TASK DETAILS:
Below this sentence is a listing; return exactly its lines from the one with "Instruction: Collapse the" to the one with "This screenshot has height=620, width=705.", both kept, and nothing more.

GIVEN INFORMATION:
-=-=-=-=-
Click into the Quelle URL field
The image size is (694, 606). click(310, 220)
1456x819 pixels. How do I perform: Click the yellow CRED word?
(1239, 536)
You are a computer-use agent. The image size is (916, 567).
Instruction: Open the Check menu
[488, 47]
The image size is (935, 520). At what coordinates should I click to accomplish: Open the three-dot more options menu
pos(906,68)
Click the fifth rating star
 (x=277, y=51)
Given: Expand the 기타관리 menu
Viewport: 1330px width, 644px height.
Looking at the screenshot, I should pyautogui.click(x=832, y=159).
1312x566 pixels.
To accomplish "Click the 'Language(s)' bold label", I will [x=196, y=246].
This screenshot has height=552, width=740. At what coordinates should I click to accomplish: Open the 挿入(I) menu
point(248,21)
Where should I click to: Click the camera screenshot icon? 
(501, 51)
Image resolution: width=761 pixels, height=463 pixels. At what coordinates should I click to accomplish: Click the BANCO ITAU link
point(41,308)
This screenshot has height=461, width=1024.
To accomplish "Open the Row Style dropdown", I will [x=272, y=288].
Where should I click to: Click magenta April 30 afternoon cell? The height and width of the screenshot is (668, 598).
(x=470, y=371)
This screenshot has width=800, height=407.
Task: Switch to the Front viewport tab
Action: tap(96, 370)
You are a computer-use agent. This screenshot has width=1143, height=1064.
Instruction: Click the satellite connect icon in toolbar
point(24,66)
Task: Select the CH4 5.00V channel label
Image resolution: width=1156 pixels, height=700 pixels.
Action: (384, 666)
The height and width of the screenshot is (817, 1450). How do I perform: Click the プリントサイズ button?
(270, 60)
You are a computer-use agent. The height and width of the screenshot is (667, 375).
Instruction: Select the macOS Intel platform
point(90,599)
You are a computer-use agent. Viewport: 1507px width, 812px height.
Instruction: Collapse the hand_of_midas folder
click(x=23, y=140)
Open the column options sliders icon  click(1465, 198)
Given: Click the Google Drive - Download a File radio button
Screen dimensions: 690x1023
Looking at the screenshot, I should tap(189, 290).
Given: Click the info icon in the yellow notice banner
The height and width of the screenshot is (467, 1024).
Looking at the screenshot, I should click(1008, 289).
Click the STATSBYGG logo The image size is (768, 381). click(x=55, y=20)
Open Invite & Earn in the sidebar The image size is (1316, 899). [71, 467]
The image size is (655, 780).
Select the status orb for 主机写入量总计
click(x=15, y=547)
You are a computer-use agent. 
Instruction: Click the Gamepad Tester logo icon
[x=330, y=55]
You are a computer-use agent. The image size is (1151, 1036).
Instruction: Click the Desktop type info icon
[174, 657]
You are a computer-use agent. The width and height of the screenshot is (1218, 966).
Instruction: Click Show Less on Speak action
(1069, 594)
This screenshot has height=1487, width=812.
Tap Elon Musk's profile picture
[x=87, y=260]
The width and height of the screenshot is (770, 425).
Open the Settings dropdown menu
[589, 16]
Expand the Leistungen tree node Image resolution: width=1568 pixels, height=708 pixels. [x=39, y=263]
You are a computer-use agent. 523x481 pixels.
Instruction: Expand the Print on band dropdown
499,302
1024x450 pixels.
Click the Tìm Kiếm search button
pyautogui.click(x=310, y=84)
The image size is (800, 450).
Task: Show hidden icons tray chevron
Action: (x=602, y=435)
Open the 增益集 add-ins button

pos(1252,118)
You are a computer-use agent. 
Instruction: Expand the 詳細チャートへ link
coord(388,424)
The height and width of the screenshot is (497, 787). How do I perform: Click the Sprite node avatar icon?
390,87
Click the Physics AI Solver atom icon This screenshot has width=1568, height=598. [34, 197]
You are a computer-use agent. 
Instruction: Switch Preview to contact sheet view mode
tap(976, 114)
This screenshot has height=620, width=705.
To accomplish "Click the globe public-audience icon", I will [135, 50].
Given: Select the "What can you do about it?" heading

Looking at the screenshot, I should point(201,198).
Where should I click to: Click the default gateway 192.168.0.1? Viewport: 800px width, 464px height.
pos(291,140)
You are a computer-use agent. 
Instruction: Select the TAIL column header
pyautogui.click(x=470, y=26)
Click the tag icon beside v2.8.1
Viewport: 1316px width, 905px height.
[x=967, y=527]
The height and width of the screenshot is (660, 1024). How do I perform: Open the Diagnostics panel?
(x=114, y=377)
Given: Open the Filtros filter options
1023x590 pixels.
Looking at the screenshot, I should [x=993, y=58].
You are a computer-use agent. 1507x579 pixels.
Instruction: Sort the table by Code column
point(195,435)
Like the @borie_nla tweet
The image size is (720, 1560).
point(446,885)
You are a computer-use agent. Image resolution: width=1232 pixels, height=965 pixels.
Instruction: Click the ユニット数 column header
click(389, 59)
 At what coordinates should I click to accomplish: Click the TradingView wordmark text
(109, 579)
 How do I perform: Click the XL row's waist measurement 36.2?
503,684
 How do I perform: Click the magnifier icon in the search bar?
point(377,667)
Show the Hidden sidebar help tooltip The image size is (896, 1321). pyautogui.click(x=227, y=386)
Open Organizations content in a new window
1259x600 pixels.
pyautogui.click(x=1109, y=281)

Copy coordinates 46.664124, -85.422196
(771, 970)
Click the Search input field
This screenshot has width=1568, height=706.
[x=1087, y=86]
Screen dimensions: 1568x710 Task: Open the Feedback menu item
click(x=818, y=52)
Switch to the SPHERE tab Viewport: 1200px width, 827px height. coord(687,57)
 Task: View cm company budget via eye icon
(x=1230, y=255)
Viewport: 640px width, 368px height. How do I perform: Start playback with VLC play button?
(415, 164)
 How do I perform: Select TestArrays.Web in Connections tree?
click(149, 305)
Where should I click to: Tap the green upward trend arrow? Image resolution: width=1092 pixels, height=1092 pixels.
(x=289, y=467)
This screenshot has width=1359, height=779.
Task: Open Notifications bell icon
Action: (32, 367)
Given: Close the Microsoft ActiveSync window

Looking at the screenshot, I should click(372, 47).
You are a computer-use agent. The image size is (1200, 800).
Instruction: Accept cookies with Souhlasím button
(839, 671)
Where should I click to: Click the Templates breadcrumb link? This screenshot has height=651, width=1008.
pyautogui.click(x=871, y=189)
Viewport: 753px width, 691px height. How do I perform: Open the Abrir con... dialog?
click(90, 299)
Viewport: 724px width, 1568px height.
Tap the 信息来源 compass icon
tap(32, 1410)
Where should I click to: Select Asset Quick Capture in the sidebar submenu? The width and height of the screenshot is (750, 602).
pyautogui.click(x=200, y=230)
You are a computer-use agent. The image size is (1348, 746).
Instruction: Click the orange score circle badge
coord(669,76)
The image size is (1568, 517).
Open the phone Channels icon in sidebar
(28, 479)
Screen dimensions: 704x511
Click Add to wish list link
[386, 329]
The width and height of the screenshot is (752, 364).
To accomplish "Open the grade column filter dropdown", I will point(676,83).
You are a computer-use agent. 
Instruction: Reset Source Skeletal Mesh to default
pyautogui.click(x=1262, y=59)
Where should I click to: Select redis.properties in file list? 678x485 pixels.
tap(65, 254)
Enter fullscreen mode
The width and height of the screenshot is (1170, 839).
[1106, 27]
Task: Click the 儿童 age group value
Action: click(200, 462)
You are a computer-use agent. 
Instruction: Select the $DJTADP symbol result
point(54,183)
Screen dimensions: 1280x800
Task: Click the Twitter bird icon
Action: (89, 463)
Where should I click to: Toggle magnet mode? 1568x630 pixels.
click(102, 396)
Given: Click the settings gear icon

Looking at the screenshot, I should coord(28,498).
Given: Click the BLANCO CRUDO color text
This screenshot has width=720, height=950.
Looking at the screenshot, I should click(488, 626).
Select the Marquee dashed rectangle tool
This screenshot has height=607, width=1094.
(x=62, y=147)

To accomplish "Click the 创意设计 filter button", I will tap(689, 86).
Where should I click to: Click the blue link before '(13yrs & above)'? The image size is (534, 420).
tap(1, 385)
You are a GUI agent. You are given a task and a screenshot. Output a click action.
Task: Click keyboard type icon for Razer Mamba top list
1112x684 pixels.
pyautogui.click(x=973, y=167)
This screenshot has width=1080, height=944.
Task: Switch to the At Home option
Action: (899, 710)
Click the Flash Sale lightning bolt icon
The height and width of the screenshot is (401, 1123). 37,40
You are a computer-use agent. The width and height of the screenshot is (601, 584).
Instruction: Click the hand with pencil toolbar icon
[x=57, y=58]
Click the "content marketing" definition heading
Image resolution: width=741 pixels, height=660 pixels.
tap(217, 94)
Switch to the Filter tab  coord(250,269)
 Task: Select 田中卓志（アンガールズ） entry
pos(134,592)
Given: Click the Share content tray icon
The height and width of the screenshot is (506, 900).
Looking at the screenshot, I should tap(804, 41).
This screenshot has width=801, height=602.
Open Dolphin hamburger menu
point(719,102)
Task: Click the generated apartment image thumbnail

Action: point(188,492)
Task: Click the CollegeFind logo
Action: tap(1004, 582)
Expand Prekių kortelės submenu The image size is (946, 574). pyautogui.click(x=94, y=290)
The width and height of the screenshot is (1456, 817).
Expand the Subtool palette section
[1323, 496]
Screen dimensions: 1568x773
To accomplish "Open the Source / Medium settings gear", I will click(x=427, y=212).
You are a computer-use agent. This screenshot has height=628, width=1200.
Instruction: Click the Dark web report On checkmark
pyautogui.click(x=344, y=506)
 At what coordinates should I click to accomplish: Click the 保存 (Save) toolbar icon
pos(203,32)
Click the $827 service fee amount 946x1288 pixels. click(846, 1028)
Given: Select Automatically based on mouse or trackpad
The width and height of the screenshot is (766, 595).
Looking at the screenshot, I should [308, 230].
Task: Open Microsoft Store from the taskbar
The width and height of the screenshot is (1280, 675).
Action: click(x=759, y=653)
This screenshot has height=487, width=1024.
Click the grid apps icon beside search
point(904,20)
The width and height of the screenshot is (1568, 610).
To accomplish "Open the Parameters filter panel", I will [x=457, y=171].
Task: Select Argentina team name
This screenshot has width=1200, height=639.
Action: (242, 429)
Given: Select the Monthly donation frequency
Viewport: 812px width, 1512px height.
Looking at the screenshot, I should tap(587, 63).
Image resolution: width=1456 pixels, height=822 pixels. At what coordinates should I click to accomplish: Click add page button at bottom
-=-=-=-=-
TASK RESPONSE:
Instruction: Collapse the hand_of_midas folder
click(x=23, y=140)
Open the column options sliders icon  click(1465, 198)
Given: Click the Google Drive - Download a File radio button
Screen dimensions: 690x1023
Looking at the screenshot, I should tap(189, 290).
Given: Click the info icon in the yellow notice banner
The height and width of the screenshot is (467, 1024).
Looking at the screenshot, I should click(1008, 289).
Click the STATSBYGG logo The image size is (768, 381). click(x=55, y=20)
Open Invite & Earn in the sidebar The image size is (1316, 899). [71, 467]
The image size is (655, 780).
Select the status orb for 主机写入量总计
click(x=15, y=547)
You are a computer-use agent. 
Instruction: Click the Gamepad Tester logo icon
[x=330, y=55]
You are a computer-use agent. The image size is (1151, 1036).
Instruction: Click the Desktop type info icon
[174, 657]
You are a computer-use agent. The width and height of the screenshot is (1218, 966).
Instruction: Click Show Less on Speak action
(1069, 594)
This screenshot has height=1487, width=812.
Tap Elon Musk's profile picture
[x=87, y=260]
The width and height of the screenshot is (770, 425).
Open the Settings dropdown menu
[589, 16]
Expand the Leistungen tree node Image resolution: width=1568 pixels, height=708 pixels. [x=39, y=263]
You are a computer-use agent. 523x481 pixels.
Instruction: Expand the Print on band dropdown
499,302
1024x450 pixels.
Click the Tìm Kiếm search button
pyautogui.click(x=310, y=84)
The image size is (800, 450).
Task: Show hidden icons tray chevron
Action: (x=602, y=435)
Open the 增益集 add-ins button

pos(1252,118)
You are a computer-use agent. 
Instruction: Expand the 詳細チャートへ link
coord(388,424)
The height and width of the screenshot is (497, 787). How do I perform: Click the Sprite node avatar icon?
390,87
Click the Physics AI Solver atom icon This screenshot has width=1568, height=598. [34, 197]
You are a computer-use agent. 
Instruction: Switch Preview to contact sheet view mode
tap(976, 114)
This screenshot has height=620, width=705.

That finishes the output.